Exercise directions » Lines in the listing below that contain the string "accomplish" are to be found and copied.
[[ Task input open ]]
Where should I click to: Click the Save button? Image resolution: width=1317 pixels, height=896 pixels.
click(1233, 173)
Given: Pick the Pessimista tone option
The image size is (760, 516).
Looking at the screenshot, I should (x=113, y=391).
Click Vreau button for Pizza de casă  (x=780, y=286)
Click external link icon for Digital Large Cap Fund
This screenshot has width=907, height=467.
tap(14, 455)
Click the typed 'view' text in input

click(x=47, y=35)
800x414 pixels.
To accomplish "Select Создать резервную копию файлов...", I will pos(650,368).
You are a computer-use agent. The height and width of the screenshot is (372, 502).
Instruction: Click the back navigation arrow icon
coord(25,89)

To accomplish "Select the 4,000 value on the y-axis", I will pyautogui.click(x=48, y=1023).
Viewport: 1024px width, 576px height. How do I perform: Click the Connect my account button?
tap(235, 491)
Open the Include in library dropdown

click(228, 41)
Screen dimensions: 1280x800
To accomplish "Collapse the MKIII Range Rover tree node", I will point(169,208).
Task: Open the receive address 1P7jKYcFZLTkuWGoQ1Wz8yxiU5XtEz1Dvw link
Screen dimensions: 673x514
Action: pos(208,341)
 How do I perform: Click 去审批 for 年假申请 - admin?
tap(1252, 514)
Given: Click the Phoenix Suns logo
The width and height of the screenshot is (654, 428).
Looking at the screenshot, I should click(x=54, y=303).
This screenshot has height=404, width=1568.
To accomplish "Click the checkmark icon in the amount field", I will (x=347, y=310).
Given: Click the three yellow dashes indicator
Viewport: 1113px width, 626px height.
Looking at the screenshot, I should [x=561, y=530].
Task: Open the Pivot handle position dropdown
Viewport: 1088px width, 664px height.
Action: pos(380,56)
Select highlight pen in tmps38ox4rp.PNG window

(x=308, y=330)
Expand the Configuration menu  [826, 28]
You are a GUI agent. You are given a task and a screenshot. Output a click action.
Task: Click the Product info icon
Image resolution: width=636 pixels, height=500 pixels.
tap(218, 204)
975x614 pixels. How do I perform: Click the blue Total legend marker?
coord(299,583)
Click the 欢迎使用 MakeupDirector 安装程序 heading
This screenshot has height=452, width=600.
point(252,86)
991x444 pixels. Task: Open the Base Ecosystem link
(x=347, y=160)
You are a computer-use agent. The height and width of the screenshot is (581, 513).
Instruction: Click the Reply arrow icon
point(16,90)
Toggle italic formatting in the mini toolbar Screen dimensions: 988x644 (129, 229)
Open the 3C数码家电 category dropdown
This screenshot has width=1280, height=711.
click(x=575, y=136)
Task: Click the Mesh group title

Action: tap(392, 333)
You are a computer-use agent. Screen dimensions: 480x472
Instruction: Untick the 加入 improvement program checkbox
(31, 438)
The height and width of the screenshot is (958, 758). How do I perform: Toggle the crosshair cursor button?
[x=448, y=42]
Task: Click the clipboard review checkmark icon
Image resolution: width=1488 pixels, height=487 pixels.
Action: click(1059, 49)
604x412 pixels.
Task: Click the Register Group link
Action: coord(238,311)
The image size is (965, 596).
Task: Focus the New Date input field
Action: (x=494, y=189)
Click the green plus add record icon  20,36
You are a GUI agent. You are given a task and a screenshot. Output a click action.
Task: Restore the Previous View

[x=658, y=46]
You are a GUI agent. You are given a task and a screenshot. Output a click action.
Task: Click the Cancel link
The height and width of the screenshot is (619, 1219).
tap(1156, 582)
[[ Task input closed ]]
Answer for this exercise »
To accomplish "Select Создать резервную копию файлов...", I will pos(650,368).
To accomplish "Select the 4,000 value on the y-axis", I will pyautogui.click(x=48, y=1023).
To accomplish "Collapse the MKIII Range Rover tree node", I will point(169,208).
To accomplish "Click the checkmark icon in the amount field", I will (x=347, y=310).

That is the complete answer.